My 2018 #rstats year in review

[This article was first published on Matt's R Blog, and kindly contributed to R-bloggers]. (You can report issue about the content on this page here)
Want to share your content on R-bloggers? click here if you have a blog, or here if you don't.

This past year in R has been a good one for me; productive, exciting, different. I decided it was worth taking a moment to reflect and share. Goals were set and met. There were also unexpected changes.

CRAN

A year ago, at the tail end of 2017, I published my first package to CRAN. It’s a fun, silly package, but I also had to make a successful case for in the initial review process to distinguish it from other similar works. It was a great experience and it encouraged me to try to do even more.

So anyway, I got to check that box last year. I resolved to do more this year.

I wanted to publish to CRAN again. I did so five more times throughout the year.

ROpenSci

I ended up inadvertently (more on this later) publishing two packages to CRAN which struck me as having particular scientific/analytics appeal and for the first time I looked into cross-publishing with ROpenSci. I set a goal to publish something with ROpenSci.

With the first one, epubr, I read through the various ROpenSci onboarding docs, looked over others’ packages, and concluded that, “maybe my package is a good fit?” I was somewhat anxious to try, afraid that maybe my package would be too niche or that others might not see much value in it. Maybe as the author I was the only who saw it as a potential fit. Maybe I had a biased perspective because of the hard work I had put into it.

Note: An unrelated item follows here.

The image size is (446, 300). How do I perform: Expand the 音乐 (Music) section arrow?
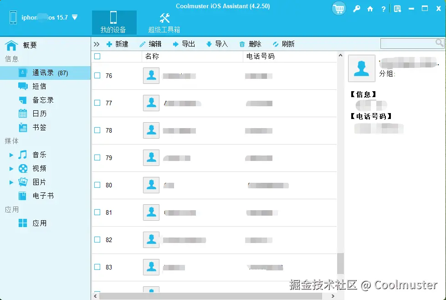(11, 155)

I submitted my onboarding issue and made a case for my package. To my relief, and also chuckling a bit at myself because part of me knew that my moments of self-doubts were silly and overblown, people did see value in it. I knew it would be a more rigorous peer review process than CRAN and that was part of the experience I sought. I jumped through all the hoops, made the revisions that others suggested, and also held firm to a thing or two that I did not particularly want to change about the package. After some time went by and everyone was happy with the state I’d gotten the package to, it was published! Another goal met.

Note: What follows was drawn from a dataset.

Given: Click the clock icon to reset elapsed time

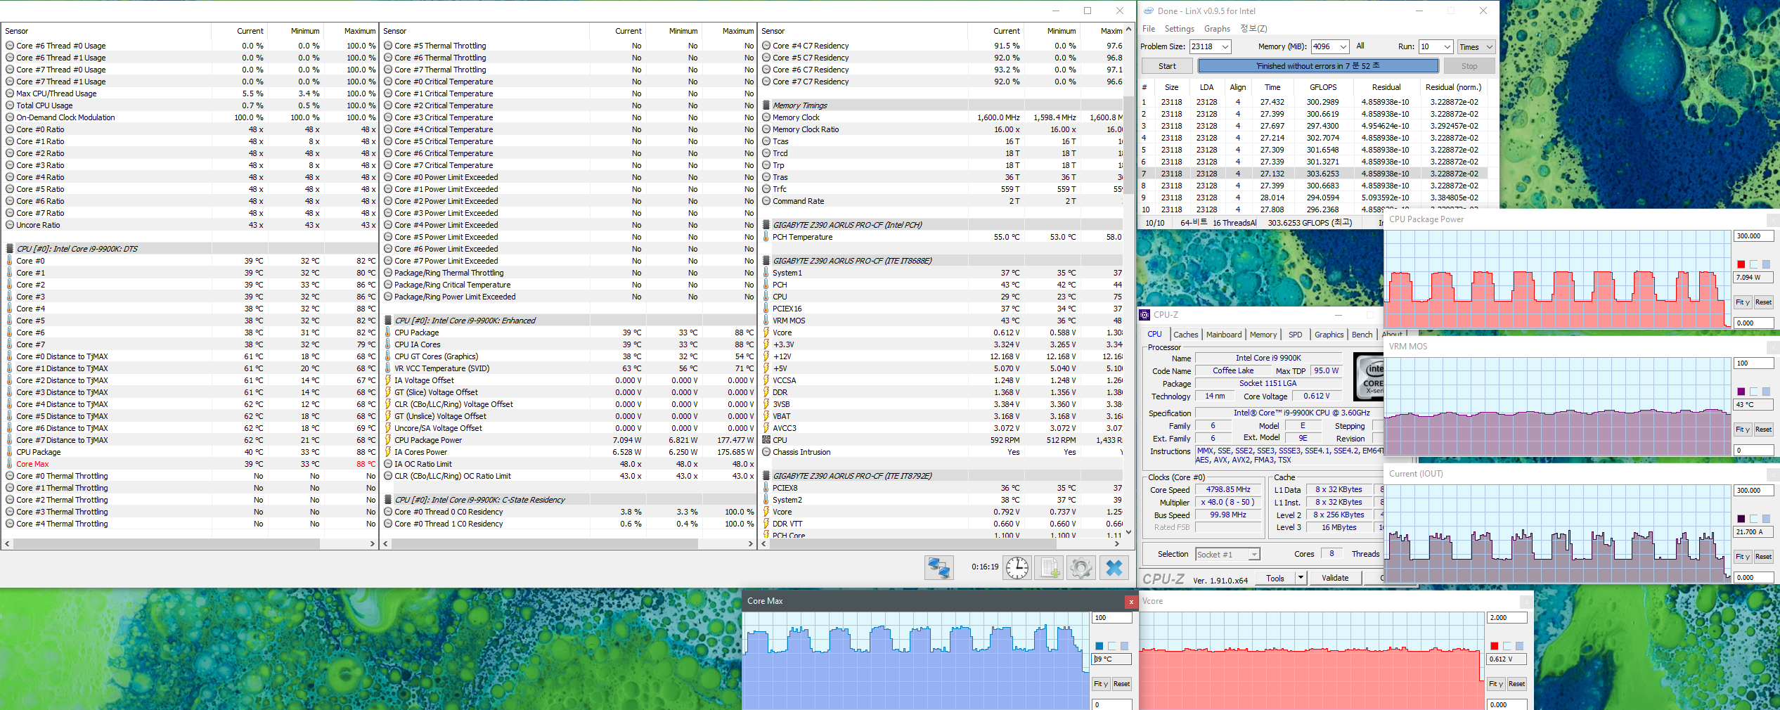Looking at the screenshot, I should point(1017,567).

More recently this year I submitted a second of the year’s CRAN packages to ROpenSci: tiler. For years my work in R has been in the geospatial realm, whereas I do not have nearly as much experience in parsing and analyzing text. Nevertheless, I expected to have more difficulty getting tiler published than epubr, but I managed to do it. I ended up meeting my goal twice. There is still much I want to do to improve tiler and I’ve been a bit stuck for a while with certain GitHub issues, but it is on board and I’m thankful for the help I’ve received on GitHub from others who are unquestionably more expert in the geospatial arena than I am.

I met some great people working with ROpenSci in my small capacity. I look forward to more collaborations.

A digression on doing what you are passionate about

I’ve wanted to do something in R around Star Trek for a long time, so publishing the initial version to CRAN was a successful goal in itself. But it goes beyond that.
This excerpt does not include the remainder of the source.